Previously an officer in the Metropolitan Police Stolen Car Squad – part of the Flying Squad – Dr Ken German has a BA and PhD in international vehicle crime; he’s been key to many anti-theft policies and vital governmental and insurance decisions. He also developed the potential for transponders and parts marking, helping to create Datatag. Dr Ken is a world authority on motorcycle crime, and a key advisor to the industry...
Illegal vehicle breakers – or ‘chop shops’ – face a tougher time now eBay has teamed up with the Environment Agency in a bid to crack down on the sale of stolen bike and car parts.
An environmental permit is required to legally break vehicles, so business sellers listing used motorcycle and car parts will now receive a pop-up message reminding them of their obligations, directing them to the Gov.uk website, where they can get further information.
Sellers on eBay are also being advised to display their permit number, or the name of the sites where they source the parts they are selling, which provides reassurance to purchasers that they are buying from a legal dealer.
The Environment Agency is contacting all eBay traders that are not displaying their environmental credentials to provide guidance and warn them about undertaking non-permitted breaking activities.

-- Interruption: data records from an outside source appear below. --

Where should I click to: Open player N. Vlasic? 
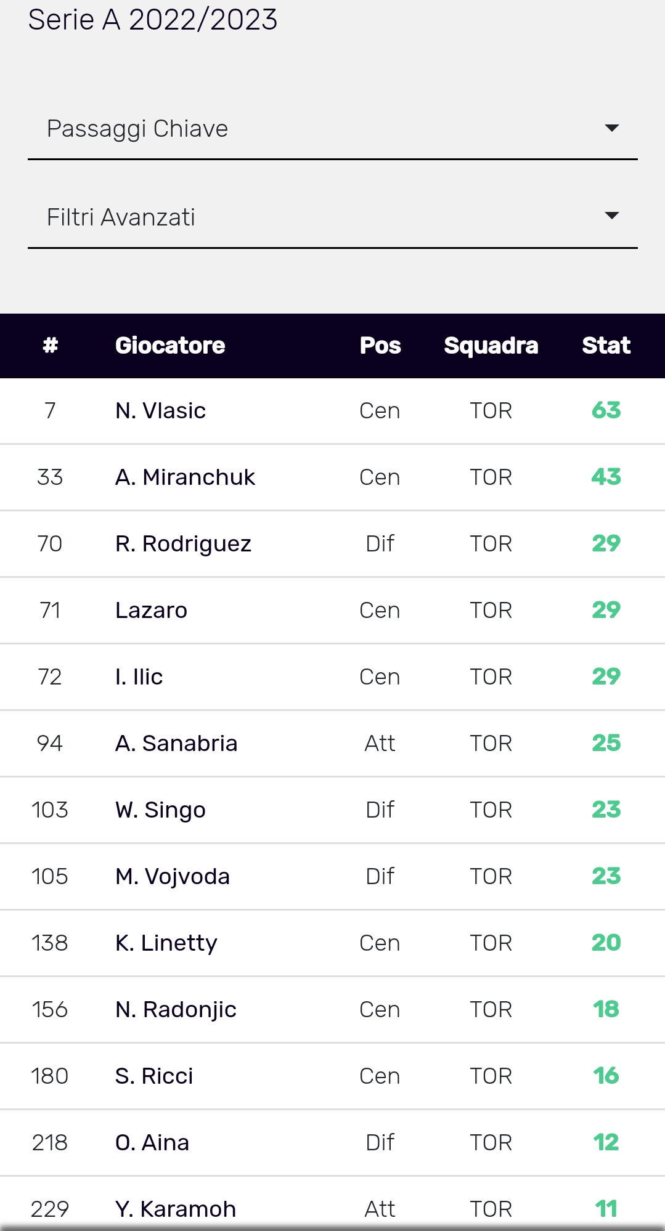coord(161,411)
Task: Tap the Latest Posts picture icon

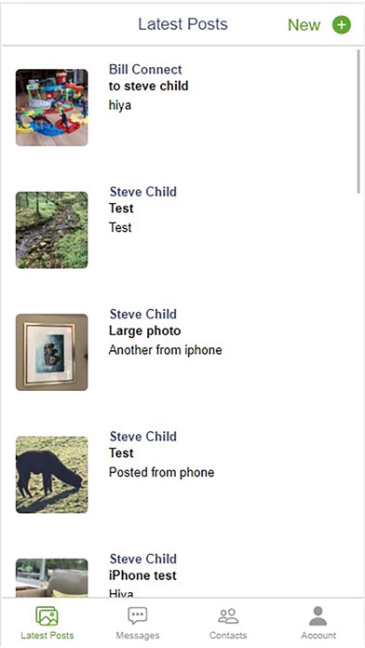Action: pos(47,615)
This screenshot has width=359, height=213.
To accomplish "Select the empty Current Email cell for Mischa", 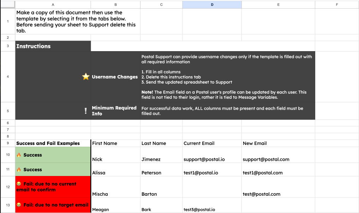I will pos(212,187).

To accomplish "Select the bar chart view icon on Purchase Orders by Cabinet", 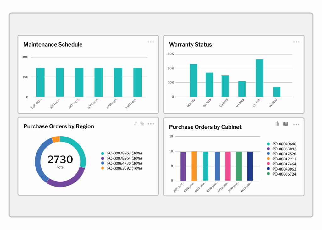I will [277, 124].
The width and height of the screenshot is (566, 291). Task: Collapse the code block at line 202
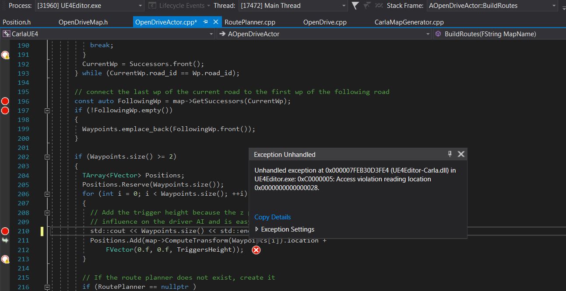[47, 156]
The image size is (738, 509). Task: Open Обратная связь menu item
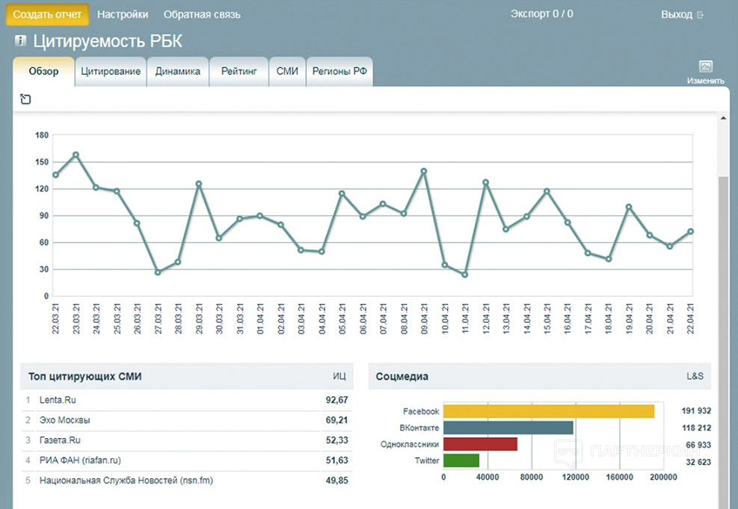coord(202,14)
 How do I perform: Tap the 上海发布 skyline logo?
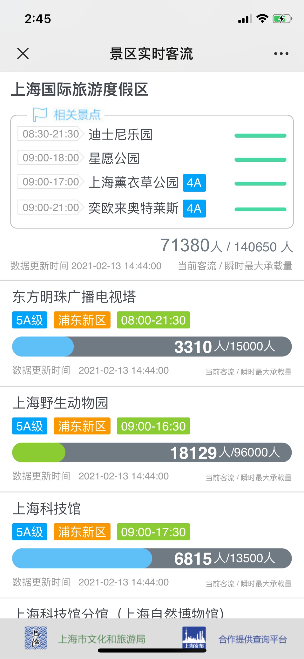point(194,637)
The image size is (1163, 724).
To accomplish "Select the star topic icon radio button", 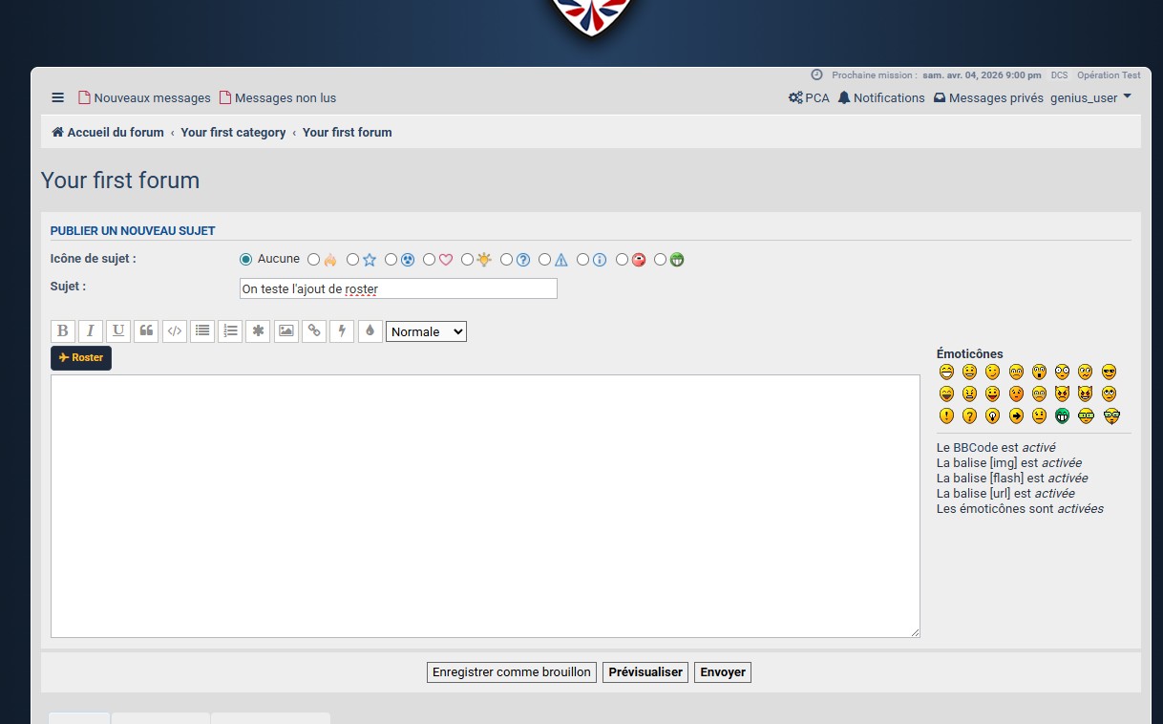I will pyautogui.click(x=353, y=259).
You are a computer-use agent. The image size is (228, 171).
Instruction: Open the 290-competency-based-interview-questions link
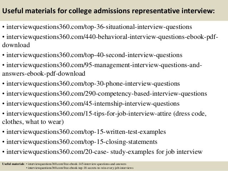click(x=106, y=94)
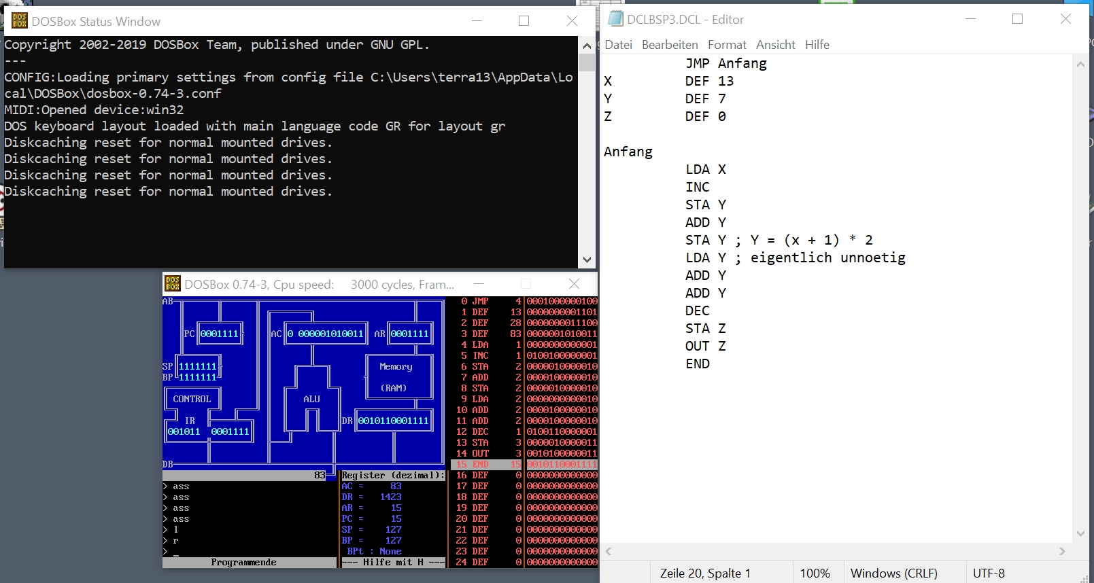Click the ALU block in the simulator

pos(311,399)
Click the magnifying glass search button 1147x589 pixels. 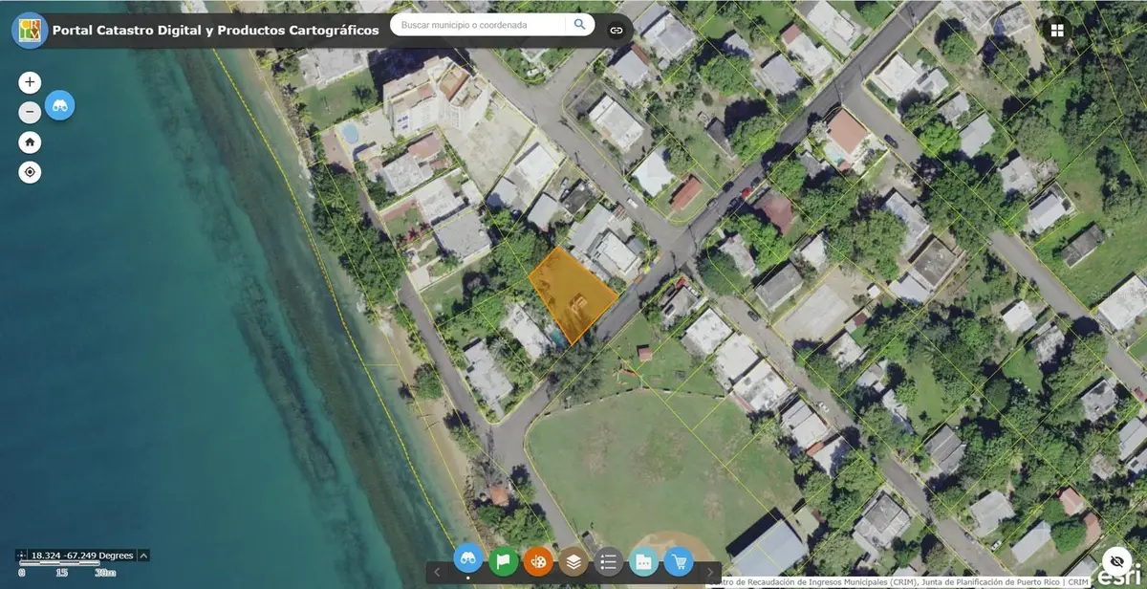tap(580, 24)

Those intentionally operating illegally – and not responding to the Environment Agency – will find their trading account suspended or removed from eBay.
Some car/bike breakers and traders don’t realise they need a permit, and could be unaware of how to properly dismantle a vehicle, dispose of the hazardous waste or deal with fires or any environmental risks.
The Environment Agency will take further steps against traders who ignore the law, including reporting them to the police and Her Majesty’s Revenue and Customs (HMRC), as well as making a site visit.
This is an extremely useful arrangement, and at a time when the West Midlands Police (WMP) – supported by other forces – are about to lobby both the government and the insurance industry amid concerns that the practice of selling written-off cars and motorcycles for repair is fuelling the surge in vehicle theft.
WMP has witnessed a near 100 per cent increase in vehicle thefts across the West Midlands in the last four years – up from 5,215 in 2014-15 to more than 10,000 in 2017-18.
Criminal gangs have long attempted to obtain damaged cars and bikes rated as insurance write-offs from salvage auctions, and stolen similar vehicles for the matching spares needed to repair them. Sadly, in recent times many of these are taken from the victims during violent hi-jackings.